Reputation: 149
I`m trying to extract the src URL/path without the quotes, only in the case it is an image:
- src="/path/image.png" // should capture => /path/image.png
- src="/path/image.bmp" // should capture => /path/image.bmp
- src="/path/image.jpg" // should capture => /path/image.jpg
- src="https://www.site1.com" // should NOT capture
So far I have /src="(.*)"/g
, but that obviously captures both, I have been looking at look behind and look ahead but just can`t put it together.
Upvotes: 1
Views: 157
Reputation: 1808
Try /src="(.*(?:jpg|bmp|png))"/g
You'll need to enter in the list of extensions you consider valid images
Upvotes: 2
Reputation: 163342
You can use a capture group, and you should prevent crossing the "

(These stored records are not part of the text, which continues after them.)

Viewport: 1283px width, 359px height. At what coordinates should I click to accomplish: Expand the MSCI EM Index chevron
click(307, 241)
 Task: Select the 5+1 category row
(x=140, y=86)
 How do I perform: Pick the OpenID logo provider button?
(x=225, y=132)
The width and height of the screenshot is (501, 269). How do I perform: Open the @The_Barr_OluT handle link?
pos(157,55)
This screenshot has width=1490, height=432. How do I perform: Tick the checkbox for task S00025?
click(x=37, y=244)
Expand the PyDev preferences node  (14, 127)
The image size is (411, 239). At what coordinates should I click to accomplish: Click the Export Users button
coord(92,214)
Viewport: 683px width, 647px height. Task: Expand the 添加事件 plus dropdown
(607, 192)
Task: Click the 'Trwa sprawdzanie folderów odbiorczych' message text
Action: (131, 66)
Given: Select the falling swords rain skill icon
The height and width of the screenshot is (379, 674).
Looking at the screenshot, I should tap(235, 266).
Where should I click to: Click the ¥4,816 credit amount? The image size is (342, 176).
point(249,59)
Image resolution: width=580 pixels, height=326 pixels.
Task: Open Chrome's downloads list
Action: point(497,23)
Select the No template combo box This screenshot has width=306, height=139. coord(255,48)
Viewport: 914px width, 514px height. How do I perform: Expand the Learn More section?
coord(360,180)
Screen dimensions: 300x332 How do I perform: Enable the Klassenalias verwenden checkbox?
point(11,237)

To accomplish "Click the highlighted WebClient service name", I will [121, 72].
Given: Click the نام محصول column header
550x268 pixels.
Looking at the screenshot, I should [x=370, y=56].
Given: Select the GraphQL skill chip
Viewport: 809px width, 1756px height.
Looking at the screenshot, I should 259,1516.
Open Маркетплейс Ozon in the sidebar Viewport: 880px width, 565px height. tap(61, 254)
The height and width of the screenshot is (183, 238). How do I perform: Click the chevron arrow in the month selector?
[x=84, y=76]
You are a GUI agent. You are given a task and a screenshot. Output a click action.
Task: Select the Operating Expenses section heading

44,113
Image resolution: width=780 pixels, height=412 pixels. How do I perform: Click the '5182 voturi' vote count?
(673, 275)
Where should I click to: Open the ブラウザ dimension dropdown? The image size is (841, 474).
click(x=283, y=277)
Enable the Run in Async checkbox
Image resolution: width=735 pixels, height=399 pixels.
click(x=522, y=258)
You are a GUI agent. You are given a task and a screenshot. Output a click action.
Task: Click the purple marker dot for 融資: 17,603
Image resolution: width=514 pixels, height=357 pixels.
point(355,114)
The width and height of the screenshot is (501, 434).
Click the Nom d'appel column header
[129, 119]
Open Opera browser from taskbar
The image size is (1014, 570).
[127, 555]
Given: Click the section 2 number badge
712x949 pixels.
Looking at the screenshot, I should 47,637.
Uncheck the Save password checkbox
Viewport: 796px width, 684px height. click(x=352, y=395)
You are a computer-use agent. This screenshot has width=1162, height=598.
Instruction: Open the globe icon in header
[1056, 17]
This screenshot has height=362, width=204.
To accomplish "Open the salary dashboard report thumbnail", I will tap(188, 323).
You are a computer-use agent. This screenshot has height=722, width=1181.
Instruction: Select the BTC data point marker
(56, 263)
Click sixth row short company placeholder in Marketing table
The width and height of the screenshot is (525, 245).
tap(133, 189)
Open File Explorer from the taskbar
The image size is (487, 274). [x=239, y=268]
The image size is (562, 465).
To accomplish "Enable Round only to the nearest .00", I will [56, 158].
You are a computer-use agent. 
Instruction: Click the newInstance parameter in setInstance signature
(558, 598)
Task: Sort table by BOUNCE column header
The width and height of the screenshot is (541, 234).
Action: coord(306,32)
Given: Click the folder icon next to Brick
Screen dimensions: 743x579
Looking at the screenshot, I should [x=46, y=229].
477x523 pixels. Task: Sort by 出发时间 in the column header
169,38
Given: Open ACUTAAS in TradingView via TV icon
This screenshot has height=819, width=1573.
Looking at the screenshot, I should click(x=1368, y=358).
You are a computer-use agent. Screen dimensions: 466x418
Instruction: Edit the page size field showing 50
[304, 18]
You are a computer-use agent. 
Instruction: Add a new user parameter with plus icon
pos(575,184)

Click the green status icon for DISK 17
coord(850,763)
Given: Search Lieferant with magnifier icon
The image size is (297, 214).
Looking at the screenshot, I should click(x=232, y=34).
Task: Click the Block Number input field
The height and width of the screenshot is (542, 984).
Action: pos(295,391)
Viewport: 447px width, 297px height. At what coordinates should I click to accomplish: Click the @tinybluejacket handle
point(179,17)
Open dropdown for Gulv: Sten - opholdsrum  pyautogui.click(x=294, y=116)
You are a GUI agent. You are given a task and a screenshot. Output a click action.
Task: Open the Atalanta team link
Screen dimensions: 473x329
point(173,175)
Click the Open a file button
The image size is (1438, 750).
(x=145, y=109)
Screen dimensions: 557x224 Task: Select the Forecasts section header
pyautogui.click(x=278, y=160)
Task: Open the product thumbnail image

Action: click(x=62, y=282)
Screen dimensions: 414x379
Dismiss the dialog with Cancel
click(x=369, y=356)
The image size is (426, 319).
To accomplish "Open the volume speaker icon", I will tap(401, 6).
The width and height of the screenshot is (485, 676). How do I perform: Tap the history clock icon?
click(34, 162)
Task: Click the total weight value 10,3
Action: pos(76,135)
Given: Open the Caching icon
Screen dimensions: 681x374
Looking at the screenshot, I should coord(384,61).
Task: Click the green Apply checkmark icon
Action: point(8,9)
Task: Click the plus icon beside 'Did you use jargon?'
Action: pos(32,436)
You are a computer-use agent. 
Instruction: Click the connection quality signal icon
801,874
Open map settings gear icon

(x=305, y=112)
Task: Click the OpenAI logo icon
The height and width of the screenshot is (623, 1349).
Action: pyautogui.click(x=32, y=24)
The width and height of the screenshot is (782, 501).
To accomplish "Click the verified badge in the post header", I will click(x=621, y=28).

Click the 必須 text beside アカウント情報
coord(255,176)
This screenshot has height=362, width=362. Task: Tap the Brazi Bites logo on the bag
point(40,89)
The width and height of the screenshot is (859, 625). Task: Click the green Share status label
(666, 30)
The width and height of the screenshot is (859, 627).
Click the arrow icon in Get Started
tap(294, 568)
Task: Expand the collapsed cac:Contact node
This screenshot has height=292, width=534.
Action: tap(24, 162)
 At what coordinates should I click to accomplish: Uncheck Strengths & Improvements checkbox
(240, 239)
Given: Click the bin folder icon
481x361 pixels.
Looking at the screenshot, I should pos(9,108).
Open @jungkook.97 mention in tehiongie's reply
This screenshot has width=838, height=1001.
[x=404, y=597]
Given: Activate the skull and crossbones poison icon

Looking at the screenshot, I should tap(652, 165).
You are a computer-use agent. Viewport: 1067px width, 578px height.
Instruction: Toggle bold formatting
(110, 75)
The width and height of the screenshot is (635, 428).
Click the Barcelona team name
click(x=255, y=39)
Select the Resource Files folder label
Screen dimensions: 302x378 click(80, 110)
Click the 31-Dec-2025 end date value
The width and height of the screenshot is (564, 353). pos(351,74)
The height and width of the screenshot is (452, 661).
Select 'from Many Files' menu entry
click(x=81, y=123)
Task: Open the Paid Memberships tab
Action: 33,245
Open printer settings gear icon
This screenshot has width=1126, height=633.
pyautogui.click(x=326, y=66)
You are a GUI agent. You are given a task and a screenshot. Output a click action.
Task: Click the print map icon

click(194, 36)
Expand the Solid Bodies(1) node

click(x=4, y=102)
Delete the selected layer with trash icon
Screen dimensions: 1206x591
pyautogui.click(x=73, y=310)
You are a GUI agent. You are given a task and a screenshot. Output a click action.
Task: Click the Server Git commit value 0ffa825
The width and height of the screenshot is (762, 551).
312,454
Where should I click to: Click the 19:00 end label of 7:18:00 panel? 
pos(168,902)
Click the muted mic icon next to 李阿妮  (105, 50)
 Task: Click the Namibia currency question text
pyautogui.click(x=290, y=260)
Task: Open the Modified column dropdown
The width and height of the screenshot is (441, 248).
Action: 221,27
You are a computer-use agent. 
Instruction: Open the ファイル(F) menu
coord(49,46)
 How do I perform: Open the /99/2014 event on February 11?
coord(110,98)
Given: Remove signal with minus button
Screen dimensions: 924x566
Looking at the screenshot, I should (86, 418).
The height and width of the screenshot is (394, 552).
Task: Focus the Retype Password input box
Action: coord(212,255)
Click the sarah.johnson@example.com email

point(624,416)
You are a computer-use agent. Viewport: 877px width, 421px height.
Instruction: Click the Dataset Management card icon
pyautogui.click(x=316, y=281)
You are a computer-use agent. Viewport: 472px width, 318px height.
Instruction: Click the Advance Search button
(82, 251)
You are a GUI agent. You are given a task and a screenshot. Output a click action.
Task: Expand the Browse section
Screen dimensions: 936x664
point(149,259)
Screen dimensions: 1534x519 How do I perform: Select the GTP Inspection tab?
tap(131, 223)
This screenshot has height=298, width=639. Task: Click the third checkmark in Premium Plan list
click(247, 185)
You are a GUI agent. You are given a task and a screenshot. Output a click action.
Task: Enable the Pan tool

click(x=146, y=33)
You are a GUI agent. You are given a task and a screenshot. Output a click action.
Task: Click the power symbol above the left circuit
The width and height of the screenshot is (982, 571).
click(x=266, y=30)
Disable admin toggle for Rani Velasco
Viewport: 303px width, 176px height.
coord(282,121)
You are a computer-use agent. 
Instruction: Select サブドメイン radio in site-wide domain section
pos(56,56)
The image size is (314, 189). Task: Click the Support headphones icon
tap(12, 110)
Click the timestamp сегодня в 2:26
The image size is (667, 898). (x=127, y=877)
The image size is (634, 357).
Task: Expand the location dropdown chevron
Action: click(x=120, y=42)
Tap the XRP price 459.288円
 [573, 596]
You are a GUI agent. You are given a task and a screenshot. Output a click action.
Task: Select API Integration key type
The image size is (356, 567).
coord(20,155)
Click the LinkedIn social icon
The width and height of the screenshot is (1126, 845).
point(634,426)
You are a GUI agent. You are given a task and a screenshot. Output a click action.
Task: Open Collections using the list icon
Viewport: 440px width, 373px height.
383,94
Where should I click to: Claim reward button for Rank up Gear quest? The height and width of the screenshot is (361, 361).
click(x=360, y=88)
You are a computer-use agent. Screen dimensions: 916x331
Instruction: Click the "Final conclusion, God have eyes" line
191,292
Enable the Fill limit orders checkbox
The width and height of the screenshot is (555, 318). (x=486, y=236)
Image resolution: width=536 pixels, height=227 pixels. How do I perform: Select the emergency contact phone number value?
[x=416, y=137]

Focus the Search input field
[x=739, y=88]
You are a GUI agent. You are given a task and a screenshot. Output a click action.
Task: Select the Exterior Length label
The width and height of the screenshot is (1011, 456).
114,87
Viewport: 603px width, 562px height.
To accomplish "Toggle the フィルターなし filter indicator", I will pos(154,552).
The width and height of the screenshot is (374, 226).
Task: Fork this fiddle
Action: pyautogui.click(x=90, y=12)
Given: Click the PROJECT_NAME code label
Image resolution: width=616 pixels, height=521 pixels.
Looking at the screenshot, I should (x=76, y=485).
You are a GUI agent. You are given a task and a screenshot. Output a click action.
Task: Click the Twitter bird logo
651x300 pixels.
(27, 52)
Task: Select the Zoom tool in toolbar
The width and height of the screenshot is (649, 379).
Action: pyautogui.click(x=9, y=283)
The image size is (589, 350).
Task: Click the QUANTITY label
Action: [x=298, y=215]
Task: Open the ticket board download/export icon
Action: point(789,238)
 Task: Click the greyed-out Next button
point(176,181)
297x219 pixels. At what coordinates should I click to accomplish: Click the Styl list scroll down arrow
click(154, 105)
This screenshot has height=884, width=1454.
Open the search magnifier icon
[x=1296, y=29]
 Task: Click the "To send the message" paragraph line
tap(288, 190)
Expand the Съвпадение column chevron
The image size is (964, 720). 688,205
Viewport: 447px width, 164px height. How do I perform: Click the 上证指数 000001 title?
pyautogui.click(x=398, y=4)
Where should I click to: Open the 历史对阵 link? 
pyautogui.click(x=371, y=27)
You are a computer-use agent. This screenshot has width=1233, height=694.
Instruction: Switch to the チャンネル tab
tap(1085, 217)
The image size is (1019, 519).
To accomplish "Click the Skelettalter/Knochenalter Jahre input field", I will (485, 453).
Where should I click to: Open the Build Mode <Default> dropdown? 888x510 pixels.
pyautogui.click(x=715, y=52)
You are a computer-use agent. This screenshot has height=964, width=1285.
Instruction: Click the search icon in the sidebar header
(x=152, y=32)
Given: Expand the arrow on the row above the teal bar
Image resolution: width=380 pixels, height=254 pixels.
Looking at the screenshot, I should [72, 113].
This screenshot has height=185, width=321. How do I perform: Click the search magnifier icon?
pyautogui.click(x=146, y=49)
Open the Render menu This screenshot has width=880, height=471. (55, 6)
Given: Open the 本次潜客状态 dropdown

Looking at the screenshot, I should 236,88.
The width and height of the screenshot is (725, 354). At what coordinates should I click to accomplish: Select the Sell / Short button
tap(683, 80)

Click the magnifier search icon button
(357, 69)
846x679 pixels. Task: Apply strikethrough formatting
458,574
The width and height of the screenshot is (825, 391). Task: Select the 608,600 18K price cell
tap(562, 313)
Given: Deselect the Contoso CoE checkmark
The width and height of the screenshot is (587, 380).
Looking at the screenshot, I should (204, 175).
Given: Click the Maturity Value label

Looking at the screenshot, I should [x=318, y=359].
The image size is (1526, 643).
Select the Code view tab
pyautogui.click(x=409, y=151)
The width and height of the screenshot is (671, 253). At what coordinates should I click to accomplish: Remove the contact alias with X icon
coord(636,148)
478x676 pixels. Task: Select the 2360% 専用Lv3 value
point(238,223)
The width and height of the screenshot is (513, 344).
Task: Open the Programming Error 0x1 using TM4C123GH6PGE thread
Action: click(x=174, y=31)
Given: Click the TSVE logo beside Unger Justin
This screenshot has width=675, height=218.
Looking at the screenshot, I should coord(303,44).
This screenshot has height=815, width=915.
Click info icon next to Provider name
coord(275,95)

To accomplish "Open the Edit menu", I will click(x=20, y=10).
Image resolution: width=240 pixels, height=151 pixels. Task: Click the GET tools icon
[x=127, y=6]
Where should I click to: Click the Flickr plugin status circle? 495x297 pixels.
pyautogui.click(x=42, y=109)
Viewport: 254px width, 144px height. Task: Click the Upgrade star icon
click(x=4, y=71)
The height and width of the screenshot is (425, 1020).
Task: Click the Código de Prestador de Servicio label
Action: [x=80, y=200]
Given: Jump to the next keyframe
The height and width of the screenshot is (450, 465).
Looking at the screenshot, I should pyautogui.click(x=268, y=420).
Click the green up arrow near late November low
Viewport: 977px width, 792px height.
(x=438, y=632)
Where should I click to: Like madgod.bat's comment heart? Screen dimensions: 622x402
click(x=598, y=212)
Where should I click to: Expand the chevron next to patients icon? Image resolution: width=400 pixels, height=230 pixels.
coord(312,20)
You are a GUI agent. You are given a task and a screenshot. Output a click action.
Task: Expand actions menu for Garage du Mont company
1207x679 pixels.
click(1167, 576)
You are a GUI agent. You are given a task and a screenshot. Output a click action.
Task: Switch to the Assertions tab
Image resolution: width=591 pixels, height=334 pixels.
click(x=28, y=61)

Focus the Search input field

using a negated character class.
If you want to match either href or src
\b(?:href|src)="([^\s"]*\.(?:png|jpg|bmp))"
Explanation
\b
A word boundary to prevent a partial word match(?:href|src)="
match either href=
or src=
(
Capture group 1
[^\s"]*
Match optional chars other than a whitespace char or "
\.(?:png|jpg|bmp)
Match one of .png
.jpg
.bmp
)
Close group 1"
Match literallyconst regex = /\b(?:href|src)="([^\s"]*\.(?:png|jpg|bmp))"/;
[
'src="/path/image.png" test "',
'src="/path/image.bmp"',
'src="/path/image.jpg"',
'src="https://www.site1.com"',
'href="image.png"'
].forEach(s => {
const m = s.match(regex);
if (m) {
console.log(m[1]);
}
})
Upvotes: 4
Reputation: 3210
If you want it to be a bit more fool proof you can use look behinds and look aheads. Expand the extension list png|bmp|jpg
to test for more extensions.
/(?<=src=").*(png|bmp|jpg)(?=")/g
Upvotes: 1